If you didn’t win, take advantage of their generous offer to our readers of 20% off–just use the code 09ZRA9.
- The reader who is going to be one hot mama (to be) with her $100 gift certificate to Ann Taylor LOFT Maternity is #222 Richelle F.
Didn’t win? Love, Mommy is truly a book I’d recommend that you buy. The author left a comment on the post that I’d like to reprint here, since most of you probably didn’t scroll down to read it. She shares some great quick tips:
Thank you so much for your beautiful review of my book. I loved how you opened by saying very aptly that as “parents all of us try to capture those fleeting moments of childhood one way or another.” And I think it’s great that you offered all of the possible suggestions to get started from photos to video, scrapbooking, journaling, blogging or a combination of these methods. Memory triggers are so important for moms, because don’t always get a lot of sleep, (Understatement!) and we have lots on our plate.
Thank you for the lovely line you wrote about how “the book is excellent because of those lapses between our intention and action.” It is so true. I believe this so passionately, because I know that children love stories about what they were like when they were little and they seem to crave all of the information they can get. Even adult children and teens enjoy hearing all of the stories and by writing them down, you get all of that rich, evocative detail. I am amazed by some of stories I wrote when Max and Lily were little, because even though I wrote them, I’ll catch myself saying, “I forgot that happened. Wow.” It’s so lovely to have these letters and stories, because somehow it allows you to capture some of the happiest moments of your life and make them live on forever.
I often tell moms in workshops that if they don’t have time to write a whole letter, just write even five headlines a year-after their birthday is a great place to start. So you can write about Their Birthday, First Day of School, Family Holidays, Celebrations, not to mention First Bath, Birth, First Time They Caught a Baseball, First ballet class or times spent in the playground, just to name a few. I give lots of suggested topics in the book to stimulate your memory and imagination. Another way to get started is just to keep a shoebox and cut a letter sized opening on the top of the box and every time you get an idea, just dash it off on a piece of paper, (even just one line) and pop in the “suggestion box,” Then on a rainy day or whenever you have the time, you can take these notes, headlines or ideas and write out the story in a journal, or some pretty stationary, or even just tap away on the computer and have that memory preserved. I also say even if you can’t write a number of letters, write one masterpiece of a letter, (there is chapter that outlines how to do that.)
You know those cute words and phrases they say? I call them Maxisms and Lilyisms, so what are your Davidisms, and Susyisms, etc.
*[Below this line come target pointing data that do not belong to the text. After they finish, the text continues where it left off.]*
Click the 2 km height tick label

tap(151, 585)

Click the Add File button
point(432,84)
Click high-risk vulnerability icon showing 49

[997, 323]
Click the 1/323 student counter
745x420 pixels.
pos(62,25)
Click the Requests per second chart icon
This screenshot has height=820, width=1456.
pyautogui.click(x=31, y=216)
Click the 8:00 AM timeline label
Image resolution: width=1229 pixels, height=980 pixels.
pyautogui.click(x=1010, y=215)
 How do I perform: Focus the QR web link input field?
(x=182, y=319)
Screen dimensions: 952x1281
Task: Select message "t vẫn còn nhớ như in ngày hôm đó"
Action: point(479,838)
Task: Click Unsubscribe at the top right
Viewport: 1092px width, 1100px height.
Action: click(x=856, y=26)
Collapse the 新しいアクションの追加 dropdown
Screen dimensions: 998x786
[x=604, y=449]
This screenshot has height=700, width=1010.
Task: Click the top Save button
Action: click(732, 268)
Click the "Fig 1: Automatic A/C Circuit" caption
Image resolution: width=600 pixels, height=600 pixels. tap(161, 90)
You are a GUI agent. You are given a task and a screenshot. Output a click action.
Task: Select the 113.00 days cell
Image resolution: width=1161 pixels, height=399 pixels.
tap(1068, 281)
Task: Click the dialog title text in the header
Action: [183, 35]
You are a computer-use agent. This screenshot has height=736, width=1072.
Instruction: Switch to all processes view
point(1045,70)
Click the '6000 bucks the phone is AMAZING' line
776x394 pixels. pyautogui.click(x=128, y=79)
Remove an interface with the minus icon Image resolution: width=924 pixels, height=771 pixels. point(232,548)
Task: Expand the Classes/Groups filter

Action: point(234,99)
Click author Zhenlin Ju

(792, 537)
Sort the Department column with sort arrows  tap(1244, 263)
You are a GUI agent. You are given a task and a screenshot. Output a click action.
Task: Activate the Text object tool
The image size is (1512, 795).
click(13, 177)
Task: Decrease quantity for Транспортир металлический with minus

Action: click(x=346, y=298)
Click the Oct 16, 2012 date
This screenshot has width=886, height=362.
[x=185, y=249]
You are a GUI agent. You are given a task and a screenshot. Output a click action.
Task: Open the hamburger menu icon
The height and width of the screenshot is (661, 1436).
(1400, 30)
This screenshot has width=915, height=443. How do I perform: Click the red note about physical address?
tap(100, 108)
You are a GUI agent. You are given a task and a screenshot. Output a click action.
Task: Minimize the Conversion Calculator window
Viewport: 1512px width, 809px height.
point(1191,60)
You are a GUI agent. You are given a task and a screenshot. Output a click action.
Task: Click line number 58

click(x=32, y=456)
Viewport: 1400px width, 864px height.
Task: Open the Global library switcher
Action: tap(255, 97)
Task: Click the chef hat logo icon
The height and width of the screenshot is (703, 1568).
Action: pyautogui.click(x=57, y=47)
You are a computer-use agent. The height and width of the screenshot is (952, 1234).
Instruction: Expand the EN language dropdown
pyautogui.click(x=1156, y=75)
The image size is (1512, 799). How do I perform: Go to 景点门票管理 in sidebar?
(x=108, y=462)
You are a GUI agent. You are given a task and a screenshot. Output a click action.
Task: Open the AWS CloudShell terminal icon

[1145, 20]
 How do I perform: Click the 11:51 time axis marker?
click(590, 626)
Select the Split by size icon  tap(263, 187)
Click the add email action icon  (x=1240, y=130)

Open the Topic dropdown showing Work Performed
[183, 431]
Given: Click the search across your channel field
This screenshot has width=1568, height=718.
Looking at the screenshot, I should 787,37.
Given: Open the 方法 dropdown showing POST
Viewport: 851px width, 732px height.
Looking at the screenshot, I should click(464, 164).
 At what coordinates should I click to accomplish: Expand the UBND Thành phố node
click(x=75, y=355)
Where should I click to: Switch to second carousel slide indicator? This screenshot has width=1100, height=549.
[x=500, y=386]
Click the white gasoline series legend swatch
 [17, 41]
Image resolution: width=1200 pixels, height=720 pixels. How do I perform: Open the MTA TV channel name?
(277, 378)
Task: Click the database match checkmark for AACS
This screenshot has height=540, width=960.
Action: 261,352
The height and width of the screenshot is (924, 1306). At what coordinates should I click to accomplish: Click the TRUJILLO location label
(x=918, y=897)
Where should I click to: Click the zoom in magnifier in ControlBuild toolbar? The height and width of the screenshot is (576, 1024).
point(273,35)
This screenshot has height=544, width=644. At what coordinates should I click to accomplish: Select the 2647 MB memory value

That’s another great way to get started. And Jennifer thank you for mentioning “The Magic Key” as I think that is one of the greatest keys to the book. A mom read the book and started writing love letters to her daughter Brenna. So she wrote a story about how she painted Brenna’s bedroom and then noticed that Brenna was waiting outside the room, propped up on her elbows and just waiting. When her mom asked her “Brenna, what are you doing?” Brenna answered: “I’m waiting for the paint to dry.” So after the story, the mom ended the story with this Magic Key: “Brenna, I love your patience. Your patience and your innocence are some of your most wonderful qualities.” So even if Brenna forgets the story about the paint, she will always remember that her mom wrote this wonderful line about one of her best characteristics. That noticing and acknowledging lands in a very deep place for all children, young and old alike. Thanks Jennifer and I am so thrilled that moms are writing. I really believe it is the greatest gift you can give to your children and to yourself.